# Can the oil pan support the engine?



## kjk990 (Sep 1, 2010)

I put headers on my 67 GTO. Everything fits fine. After I put everything back together I noticed that the drivers side header is almost touching the upper "A" arm of the suspension. The directions said I may have to grind it down a little. After running the engine I noticed i does touch under a load. Now I need to grind about 1/8 inch or a little more. 

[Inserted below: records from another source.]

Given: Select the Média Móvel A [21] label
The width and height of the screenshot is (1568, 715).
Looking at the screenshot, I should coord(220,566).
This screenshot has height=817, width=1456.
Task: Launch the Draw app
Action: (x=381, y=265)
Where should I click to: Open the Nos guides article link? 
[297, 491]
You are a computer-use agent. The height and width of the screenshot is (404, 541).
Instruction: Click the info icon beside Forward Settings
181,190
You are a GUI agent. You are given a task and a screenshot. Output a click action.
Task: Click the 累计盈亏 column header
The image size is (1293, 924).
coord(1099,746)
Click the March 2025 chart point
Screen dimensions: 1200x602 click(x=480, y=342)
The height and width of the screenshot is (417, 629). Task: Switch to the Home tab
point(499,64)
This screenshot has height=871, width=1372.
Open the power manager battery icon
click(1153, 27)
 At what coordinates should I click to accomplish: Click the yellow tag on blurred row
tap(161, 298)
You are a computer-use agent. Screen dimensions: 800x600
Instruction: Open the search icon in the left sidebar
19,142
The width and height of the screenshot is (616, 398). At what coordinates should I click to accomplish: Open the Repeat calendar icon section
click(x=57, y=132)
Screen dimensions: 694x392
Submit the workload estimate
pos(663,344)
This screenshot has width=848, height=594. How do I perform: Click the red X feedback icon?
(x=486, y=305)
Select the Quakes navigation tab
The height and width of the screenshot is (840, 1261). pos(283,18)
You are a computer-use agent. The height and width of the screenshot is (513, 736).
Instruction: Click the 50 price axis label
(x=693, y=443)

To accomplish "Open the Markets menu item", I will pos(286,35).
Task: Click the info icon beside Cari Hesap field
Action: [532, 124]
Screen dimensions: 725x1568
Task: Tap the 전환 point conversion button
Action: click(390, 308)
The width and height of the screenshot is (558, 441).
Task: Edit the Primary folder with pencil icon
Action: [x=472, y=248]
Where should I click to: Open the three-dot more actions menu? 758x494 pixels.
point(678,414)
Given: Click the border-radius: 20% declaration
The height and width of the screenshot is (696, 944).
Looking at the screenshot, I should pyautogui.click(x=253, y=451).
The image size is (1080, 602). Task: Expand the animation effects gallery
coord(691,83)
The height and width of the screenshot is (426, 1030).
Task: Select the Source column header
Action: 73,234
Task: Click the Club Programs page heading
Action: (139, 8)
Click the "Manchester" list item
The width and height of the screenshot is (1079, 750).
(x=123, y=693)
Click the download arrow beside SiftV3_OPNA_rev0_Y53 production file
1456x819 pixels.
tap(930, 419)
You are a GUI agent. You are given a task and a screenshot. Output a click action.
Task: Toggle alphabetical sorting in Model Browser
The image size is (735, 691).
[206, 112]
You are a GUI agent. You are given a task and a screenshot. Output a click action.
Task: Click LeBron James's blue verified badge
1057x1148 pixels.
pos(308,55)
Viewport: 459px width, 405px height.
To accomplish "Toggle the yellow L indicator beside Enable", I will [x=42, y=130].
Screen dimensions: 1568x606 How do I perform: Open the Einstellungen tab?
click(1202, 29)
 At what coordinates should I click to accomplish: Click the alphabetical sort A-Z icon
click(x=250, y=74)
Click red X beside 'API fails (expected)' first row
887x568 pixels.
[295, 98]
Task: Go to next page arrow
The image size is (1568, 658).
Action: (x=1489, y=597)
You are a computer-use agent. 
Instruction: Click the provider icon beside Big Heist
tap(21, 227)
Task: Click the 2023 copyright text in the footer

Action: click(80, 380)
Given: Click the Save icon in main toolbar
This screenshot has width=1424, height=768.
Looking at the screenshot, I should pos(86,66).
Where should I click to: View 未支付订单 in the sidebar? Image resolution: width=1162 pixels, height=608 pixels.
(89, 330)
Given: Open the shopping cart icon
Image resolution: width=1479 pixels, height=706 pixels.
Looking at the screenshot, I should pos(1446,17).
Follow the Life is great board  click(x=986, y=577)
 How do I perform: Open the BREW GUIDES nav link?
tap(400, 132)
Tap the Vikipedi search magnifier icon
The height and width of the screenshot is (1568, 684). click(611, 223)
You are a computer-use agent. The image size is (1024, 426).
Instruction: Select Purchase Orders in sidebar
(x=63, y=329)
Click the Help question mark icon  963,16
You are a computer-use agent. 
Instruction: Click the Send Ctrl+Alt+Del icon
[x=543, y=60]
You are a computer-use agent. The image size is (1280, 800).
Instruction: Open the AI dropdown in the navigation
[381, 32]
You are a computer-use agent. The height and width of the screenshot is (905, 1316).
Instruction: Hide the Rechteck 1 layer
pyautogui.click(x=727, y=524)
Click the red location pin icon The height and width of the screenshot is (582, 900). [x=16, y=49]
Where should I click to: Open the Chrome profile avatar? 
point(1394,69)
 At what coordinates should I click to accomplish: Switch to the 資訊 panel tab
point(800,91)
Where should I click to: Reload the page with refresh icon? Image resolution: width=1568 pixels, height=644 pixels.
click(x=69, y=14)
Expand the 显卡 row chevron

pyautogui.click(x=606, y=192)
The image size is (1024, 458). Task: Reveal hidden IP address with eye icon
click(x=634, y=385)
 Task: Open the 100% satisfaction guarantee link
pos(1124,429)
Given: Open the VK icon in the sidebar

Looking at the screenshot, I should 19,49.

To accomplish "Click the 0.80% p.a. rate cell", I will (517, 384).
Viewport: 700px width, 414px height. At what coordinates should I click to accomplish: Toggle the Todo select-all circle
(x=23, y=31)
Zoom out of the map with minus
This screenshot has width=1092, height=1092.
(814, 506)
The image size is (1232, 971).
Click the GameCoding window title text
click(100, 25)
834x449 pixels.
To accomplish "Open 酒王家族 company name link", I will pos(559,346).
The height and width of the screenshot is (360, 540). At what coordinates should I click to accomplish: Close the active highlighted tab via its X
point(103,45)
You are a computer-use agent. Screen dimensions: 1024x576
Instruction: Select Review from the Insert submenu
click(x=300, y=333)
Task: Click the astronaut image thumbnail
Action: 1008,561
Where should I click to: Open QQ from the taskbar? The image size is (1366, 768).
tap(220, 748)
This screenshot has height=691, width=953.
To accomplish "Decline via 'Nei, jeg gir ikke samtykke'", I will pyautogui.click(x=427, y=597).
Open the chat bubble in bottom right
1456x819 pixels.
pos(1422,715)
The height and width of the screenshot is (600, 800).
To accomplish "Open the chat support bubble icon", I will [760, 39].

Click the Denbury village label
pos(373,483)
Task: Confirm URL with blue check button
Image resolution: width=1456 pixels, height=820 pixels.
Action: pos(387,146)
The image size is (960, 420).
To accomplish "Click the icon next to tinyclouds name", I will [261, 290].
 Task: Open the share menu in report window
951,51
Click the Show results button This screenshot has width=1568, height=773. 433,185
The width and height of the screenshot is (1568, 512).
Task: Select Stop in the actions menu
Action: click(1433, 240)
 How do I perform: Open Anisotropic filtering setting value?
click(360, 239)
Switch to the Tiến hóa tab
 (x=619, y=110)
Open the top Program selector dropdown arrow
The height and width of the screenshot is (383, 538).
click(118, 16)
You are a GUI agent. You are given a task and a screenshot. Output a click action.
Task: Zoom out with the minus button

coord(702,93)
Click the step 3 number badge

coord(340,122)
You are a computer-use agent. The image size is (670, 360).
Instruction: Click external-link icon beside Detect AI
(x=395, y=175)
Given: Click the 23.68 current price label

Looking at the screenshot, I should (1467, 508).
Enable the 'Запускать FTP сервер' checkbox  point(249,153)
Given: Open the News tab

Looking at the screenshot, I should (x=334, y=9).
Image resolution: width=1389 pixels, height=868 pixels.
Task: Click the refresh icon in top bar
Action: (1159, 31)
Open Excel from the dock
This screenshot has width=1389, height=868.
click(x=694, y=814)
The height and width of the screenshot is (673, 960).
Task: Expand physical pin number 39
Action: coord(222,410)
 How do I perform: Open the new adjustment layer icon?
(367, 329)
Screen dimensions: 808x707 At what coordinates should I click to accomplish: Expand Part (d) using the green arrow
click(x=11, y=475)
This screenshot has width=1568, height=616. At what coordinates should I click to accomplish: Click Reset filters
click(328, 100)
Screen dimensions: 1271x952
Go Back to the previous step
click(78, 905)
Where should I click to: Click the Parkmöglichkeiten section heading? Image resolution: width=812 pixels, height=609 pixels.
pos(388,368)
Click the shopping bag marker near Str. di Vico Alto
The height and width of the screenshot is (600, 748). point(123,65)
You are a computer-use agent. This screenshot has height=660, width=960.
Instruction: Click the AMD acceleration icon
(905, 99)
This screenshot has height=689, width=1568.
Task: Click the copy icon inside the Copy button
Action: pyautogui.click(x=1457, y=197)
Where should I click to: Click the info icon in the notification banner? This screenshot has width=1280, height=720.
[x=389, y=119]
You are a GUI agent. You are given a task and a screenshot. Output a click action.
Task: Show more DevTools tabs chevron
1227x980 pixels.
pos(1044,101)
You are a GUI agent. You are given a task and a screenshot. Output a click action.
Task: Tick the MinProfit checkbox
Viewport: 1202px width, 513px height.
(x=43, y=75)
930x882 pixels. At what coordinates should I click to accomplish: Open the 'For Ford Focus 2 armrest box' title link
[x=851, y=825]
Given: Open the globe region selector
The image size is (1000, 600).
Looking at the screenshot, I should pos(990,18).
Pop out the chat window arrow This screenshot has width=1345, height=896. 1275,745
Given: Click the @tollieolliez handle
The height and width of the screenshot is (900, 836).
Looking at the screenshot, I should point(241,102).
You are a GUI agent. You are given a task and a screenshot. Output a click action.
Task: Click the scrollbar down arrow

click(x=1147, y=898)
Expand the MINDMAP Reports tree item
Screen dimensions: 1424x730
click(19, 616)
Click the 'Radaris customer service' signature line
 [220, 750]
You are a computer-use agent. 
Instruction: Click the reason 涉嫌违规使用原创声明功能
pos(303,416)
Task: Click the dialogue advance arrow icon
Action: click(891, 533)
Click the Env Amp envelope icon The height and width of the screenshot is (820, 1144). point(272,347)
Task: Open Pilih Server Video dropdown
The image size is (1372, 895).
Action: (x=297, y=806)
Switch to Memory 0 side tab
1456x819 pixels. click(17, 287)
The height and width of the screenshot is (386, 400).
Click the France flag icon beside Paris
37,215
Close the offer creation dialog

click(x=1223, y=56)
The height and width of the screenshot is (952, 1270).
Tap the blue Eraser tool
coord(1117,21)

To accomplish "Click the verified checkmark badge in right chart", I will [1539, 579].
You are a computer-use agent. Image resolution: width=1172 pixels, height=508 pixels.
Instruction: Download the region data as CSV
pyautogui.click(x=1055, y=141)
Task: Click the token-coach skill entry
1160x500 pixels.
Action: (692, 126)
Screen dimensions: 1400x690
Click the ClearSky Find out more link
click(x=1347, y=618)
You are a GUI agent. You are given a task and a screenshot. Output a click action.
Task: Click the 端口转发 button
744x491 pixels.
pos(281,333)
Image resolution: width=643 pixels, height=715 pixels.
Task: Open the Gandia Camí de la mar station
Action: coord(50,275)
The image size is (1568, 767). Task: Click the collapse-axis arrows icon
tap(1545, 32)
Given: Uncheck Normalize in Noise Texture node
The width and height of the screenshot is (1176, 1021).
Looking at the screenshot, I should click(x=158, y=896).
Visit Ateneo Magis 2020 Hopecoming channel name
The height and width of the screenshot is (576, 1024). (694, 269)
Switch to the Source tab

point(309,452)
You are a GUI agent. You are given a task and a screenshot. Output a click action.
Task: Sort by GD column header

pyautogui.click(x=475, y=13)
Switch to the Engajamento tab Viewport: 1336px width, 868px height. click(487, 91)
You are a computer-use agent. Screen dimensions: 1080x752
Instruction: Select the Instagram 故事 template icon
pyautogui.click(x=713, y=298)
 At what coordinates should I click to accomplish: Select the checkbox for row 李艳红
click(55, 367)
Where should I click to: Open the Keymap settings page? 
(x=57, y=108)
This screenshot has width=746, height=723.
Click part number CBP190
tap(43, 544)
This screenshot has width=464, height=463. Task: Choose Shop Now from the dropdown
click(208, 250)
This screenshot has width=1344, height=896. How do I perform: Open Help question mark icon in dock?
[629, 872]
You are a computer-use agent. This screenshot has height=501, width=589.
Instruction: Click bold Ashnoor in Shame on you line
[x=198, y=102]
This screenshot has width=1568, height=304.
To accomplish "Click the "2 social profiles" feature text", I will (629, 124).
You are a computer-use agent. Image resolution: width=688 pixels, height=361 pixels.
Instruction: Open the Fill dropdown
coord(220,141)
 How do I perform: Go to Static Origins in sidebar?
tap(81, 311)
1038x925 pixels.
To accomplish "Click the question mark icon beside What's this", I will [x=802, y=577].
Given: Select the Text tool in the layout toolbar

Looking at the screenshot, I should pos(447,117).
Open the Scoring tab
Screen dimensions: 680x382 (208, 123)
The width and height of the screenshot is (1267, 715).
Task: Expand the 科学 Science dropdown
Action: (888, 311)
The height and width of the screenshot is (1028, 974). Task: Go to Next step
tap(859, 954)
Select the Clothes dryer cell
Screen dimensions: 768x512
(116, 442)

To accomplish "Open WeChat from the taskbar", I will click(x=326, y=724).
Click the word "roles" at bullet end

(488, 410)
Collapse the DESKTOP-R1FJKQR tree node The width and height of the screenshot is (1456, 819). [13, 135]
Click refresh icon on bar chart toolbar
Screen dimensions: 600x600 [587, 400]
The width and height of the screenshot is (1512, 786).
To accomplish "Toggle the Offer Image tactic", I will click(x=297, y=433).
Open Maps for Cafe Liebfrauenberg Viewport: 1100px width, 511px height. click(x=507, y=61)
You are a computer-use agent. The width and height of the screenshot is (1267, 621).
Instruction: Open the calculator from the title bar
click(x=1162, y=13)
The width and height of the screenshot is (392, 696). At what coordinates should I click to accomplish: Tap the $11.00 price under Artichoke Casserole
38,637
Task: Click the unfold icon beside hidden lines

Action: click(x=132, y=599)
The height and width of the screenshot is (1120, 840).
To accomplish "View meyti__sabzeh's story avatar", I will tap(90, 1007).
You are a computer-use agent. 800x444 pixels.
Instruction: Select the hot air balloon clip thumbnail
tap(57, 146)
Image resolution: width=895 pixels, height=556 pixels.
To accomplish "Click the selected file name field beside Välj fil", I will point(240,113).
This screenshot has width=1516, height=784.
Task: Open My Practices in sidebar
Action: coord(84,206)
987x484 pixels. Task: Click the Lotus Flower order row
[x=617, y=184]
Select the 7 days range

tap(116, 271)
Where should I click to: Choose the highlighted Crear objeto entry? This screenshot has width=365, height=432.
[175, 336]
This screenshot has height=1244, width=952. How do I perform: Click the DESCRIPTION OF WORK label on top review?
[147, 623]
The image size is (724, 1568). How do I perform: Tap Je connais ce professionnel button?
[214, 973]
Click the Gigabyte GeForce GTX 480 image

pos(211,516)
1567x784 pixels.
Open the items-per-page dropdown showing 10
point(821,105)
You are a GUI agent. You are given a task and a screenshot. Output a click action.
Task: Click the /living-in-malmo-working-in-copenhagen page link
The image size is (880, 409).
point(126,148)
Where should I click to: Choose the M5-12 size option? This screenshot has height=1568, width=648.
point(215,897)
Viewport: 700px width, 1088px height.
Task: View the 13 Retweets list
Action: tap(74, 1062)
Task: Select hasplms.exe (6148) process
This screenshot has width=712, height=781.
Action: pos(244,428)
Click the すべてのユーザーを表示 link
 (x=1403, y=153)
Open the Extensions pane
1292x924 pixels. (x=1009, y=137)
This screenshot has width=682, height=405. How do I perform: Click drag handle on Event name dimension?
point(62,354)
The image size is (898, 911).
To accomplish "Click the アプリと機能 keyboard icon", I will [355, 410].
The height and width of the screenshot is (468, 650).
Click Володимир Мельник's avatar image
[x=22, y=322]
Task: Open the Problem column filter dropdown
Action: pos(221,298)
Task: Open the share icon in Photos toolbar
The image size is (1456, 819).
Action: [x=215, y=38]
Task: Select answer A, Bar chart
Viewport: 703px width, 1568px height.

Can I lift the engine with a floor jack and 2X4 on the oil pan? I don't want to use the cherry picker because there are too many things in the way. Much more disassembly.

Thanks


----------



## BearGFR (Aug 25, 2008)

kjk990 said:


> I put headers on my 67 GTO. Everything fits fine. After I put everything back together I noticed that the drivers side header is almost touching the upper "A" arm of the suspension. The directions said I may have to grind it down a little. After running the engine I noticed i does touch under a load. Now I need to grind about 1/8 inch or a little more.
> 
> Can I lift the engine with a floor jack and 2X4 on the oil pan? I don't want to use the cherry picker because there are too many things in the way. Much more disassembly.
> 
> Thanks


It's safer if you "catch" the block at the oil pan rail instead of supporting it by the oil pan. The last time I needed to lift mine a little, I used a hydraulic bottle jack with a block of wood between it and the oil pan rail.

Bear


----------



## Eric Animal (Oct 28, 2007)

:agree....but have also used a piece of 2x6 across the FLAT part of the oil pan.....Eric


----------



## geeteeohguy (Feb 2, 2008)

X2 with Bear and Eric. I even have the obsolete OTC Pontiac engine brace that mounts to the front of the engine for doing in-car oil pan changes....I know better than to do an in-car on a Poncho, though! I've done the 2x6, but MAKE SURE you are well behind the drain plug. If you catch the plug, it'll cave the pan in. (don't ask me how I know this). The oil pan rail is harder to position, but is easier on the pan. That said, I've done the 2x6 many times without issue, except that ONE time I caught the plug.....


----------



## kjk990 (Sep 1, 2010)

I will give it a shot using the rail. Thanks for the help


----------



## pontiac (Mar 6, 2011)

lift using the crank \ balancer, instead of pan.


----------



## likethat (Oct 5, 2007)

In car oil pan swap. Gag!!!! Was that after the flogging or before.


----------